In embracing hybrid events, many planners are moving toward a hub-and-spoke model, which spans multiple venues with one main destination and several satellite locations (along with online offerings). With approximately 2,100 partner venues around the globe, companies such as Encore Global can help execute this model seamlessly across numerous cities with the benefit of a single point of contact alongside local teams to help on-site.
The team at Mills James is currently working on a hub-and-spoke event for a major Ohio-based
manufacturing company that will incorporate its international locations. “We’re going to use a ‘New Year’s Rockin’ Eve’-style model, where we’ll throw to other places throughout the day and check in with those folks,” said Yearling. “It helps people feel connected because you’re bringing them onto the stage and into the show.”
Image © Tailored Virtual
According to the 2020 Virtual Events Report for Membership Organizations, 38% of event planners say their biggest challenge is that people are tired of online meetings and calls. Seasoned audiovisual partners like Tailored Virtual can maximize engagement and help keep Zoom fatigue at bay with offerings like interactive game show experiences and surprise celebrity drop-ins, plus interactive polling and live scribes who provide digital drawings of the day. Rock the House Entertainment has similar offerings, along with virtual photo booths and virtual fundraisers.
Custom design also plays a role in helping avoid the “Zoom room” look and feel, according
to Leon of Colortone. “We’re able to make it look more like the evening news with crawls,
logos, lower-thirds, boxes and templates,” said Leon. “We’re also able to control the experience so that we don’t have people who are unmuted or who have trouble sharing their screen.”

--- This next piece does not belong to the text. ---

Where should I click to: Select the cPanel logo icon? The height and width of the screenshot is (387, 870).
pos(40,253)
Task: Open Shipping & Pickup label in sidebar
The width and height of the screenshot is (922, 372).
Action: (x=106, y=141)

Another unique component of a hybrid event is the ability to keep it going long beyond the confines of the scheduled event. The addition of a virtual platform lends itself to year-round learning and engagement, with attendees able to access the event in retrospect. Tailored Virtual provides an on-demand library for event playback, while Encore Global’s ChimeLive app gives attendees post-event access and resources (and planners the ability to track event data and analytics).
Image © Mills James
It’s important to place both the live and virtual components of hybrid events on an equal playing field. Mills James’ Mike Yearling likens the approach to a televised Browns game: “When 80,000 people show up at FirstEnergy Stadium for a live sporting event, there is a different crew for the TV audience and that piece is executed differently.” He suggests the following five rules of engagement to maximize virtual impact and “think like a broadcast television producer:”
Yearling encourages planners to view their event as a three-act play guided by story structure, with a definitive beginning, middle, and end. “It’s the difference between an event agenda and an event narrative,” said Yearling.

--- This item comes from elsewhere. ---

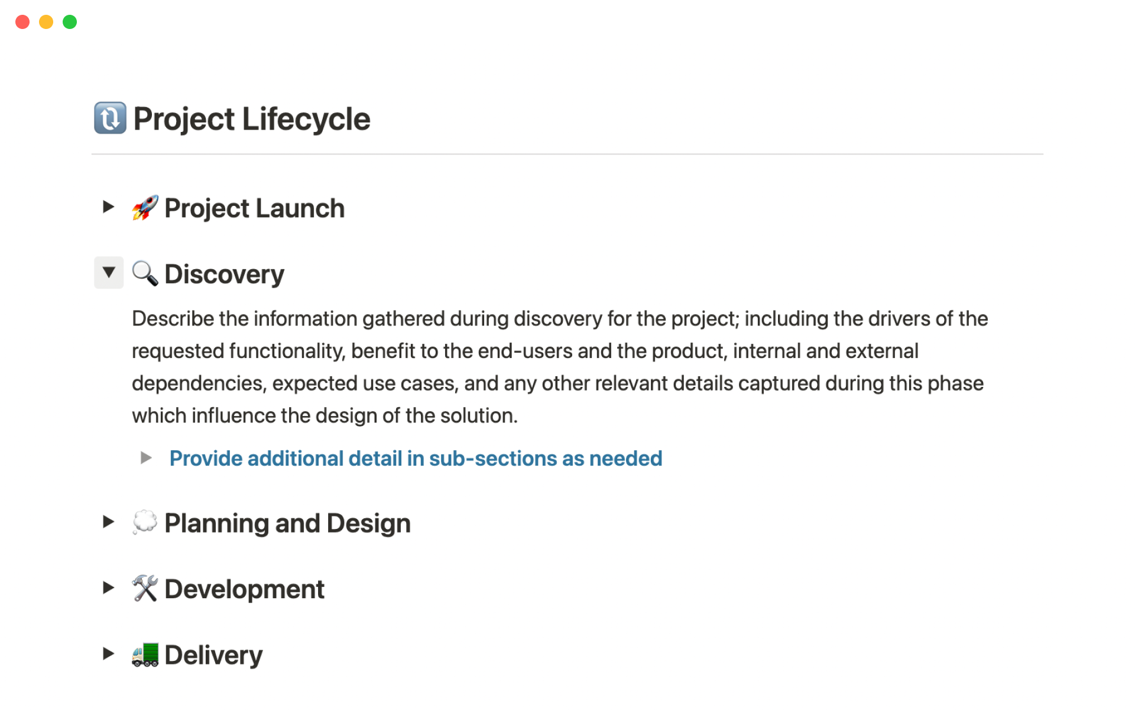Click the magnifying glass emoji beside Discovery

(145, 273)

Yearling boils this concept down to three simple words: “Show, don’t tell.” Striking visual imagery that deepens understanding—masterfully interspersed with speaker footage—can
draw in the audience more effectively.
The typical Zoom meeting has no shortage of awkward moments, from muting issues to lag time while trying to share one’s screen. Planning and rehearsing transitions can make all the difference.
A virtual setting makes it easier than ever to gauge what keeps an audience’s attention — from polling to chat to other interactive elements. “Any kind of instant feedback loops you can
generate with your audience will inspire them to participate rather than passively watching,” said Yearling.
With the current volume of virtual events, it’s important to think about ways your event can stand out from the pack. Get creative with event promotion to maximize RSVPs and get attendees hyped, setting the stage for even higher engagement.